Diskussion im Gemeinderat

Viele Bedenken gegen Kiesabbau in Günzach: Nun soll ein Bürgerentscheid her

Kiesabbau Riedschreinerhof

Wird in Günzach (Ostallgäu) bald in größerem Stil Kies abgebaut? Darüber wurde jetzt im Gemeinderat der Ostallgäuer Gemeinde heiß diskutiert.

Bild: Berthold Veh (Symbolbild)

Wird in Günzach (Ostallgäu) bald in größerem Stil Kies abgebaut? Darüber wurde jetzt im Gemeinderat der Ostallgäuer Gemeinde heiß diskutiert.

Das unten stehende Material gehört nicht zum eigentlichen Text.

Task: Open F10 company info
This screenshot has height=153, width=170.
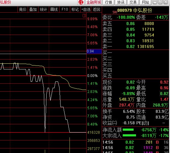Action: [65, 9]
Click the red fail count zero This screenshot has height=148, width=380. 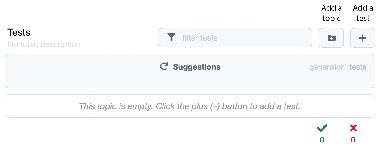pyautogui.click(x=353, y=140)
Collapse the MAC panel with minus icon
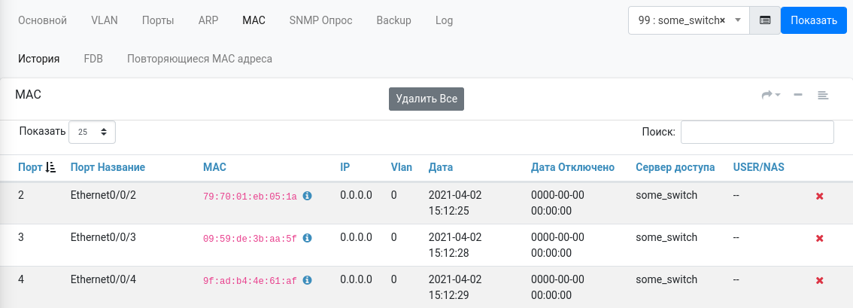The image size is (853, 308). [798, 95]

Bild: Berthold Veh (Symbolbild)

Östlich eines Günzacher Ortsteils will die Firma Hubert Schmid auf einem 6,5-Hektar-Areal eine Kiesgrube errichten. Jetzt wird ein Bürgerentscheid gefordert.
22.09.2021 | Stand: 06:18 Uhr

Seit Monaten ist in Günzach die Rede davon, dass auf einem 6,5 Hektar großen Areal östlich des Ortsteils Autenried in großem Stil Kies abgebaut werden soll. Das betroffene Gebiet unmittelbar südlich der Bahnlinie weist eine 20-Meter-Kiesschicht auf. Nun trugen das Marktoberdorfer Bauunternehmen Hubert Schmid und dessen Planer die Details zu ihren Kiesabbau-Plänen im Günzacher Gemeinderat vor.

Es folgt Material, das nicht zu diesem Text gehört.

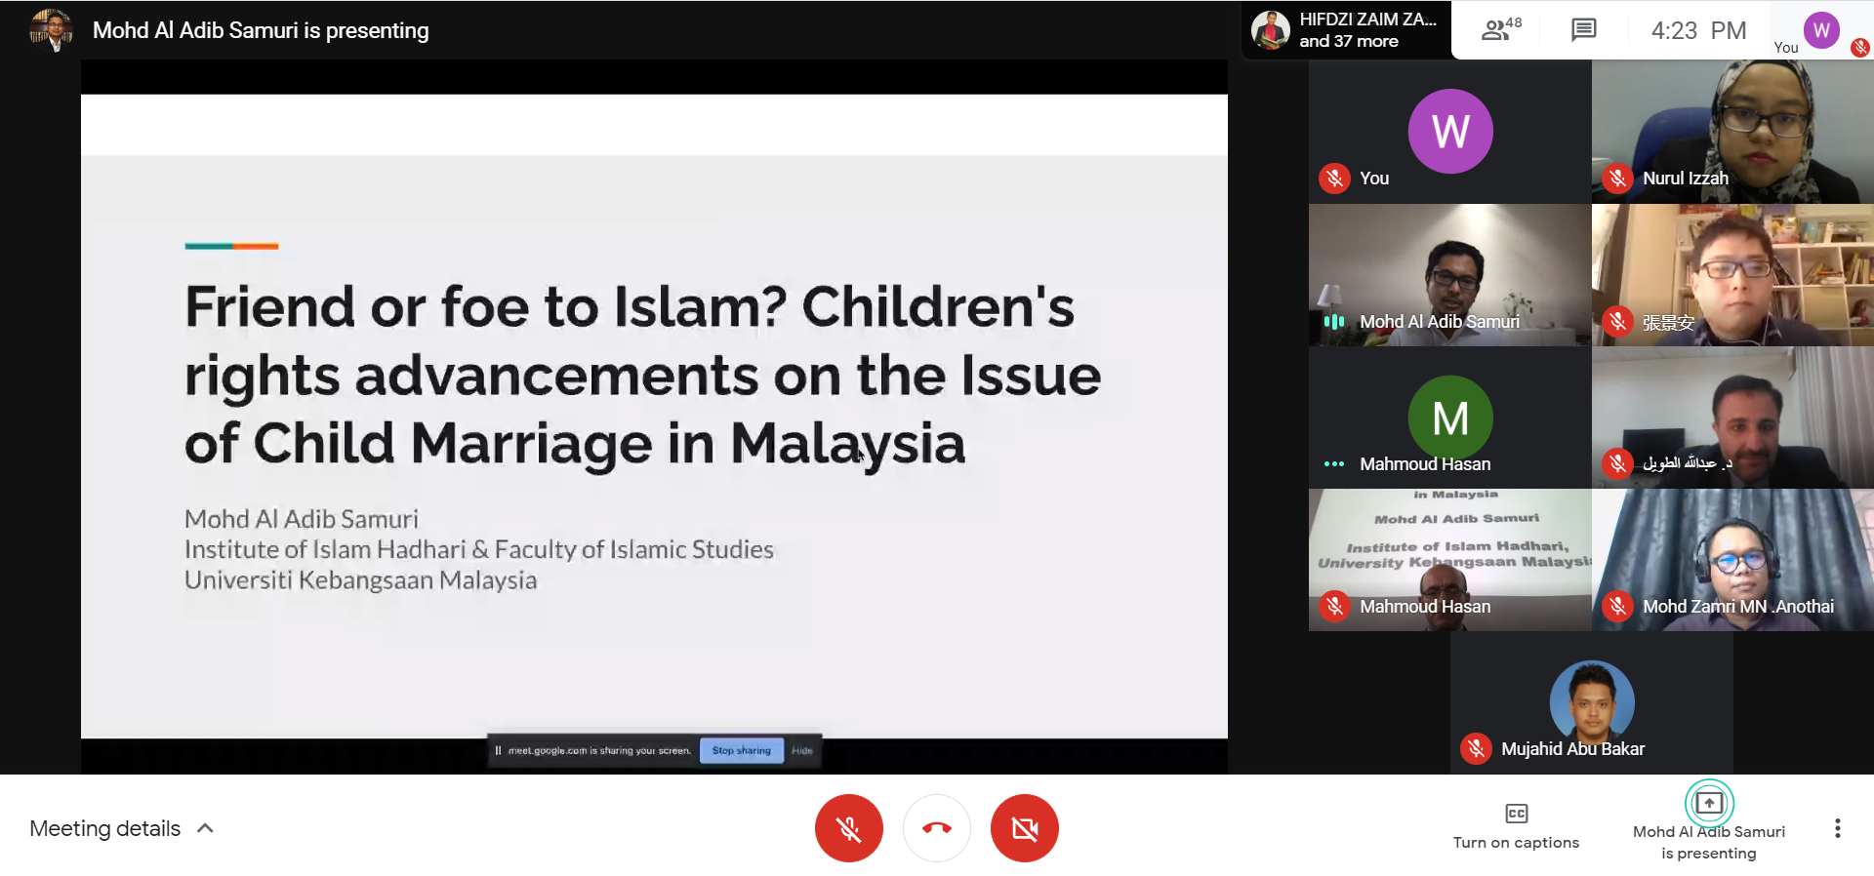Open the three-dot more options menu
Image resolution: width=1874 pixels, height=876 pixels.
(x=1837, y=828)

Im Gemeinderat in Günzach wurden viele Bedenken gegen das Vorhaben geäußert. Ein Ratsmitglied fordert sogar einen Bürgerentscheid. Rund zwei Dutzend Besucher – teils aus den Ortsteilen Autenried und Albrechts – waren wegen des Themas in die Gemeinderatssitzung gekommen.

Offenbar ein sehr reiches Kiesvorkommen auf dem Areal östlich von Günzach

Eingangs beschrieb der von der Firma Hubert Schmid beauftragte Geologe Achim Veigel (Büro GeoPlan) den Räten das wohl reiche Kiesvorkommen auf dem Areal. „Es könnte eine höffige Abbaustelle sein“, sagte Veigel. Schon 2018 fanden Vorerkundungen statt. In Gesprächen zur Beurteilung des Standorts habe das Landratsamt 2019 dann das Vorhaben für prinzipiell zulässig erachtet. Denn Kiesabbau sei ein gesetzlich privilegiertes Bauvorhaben.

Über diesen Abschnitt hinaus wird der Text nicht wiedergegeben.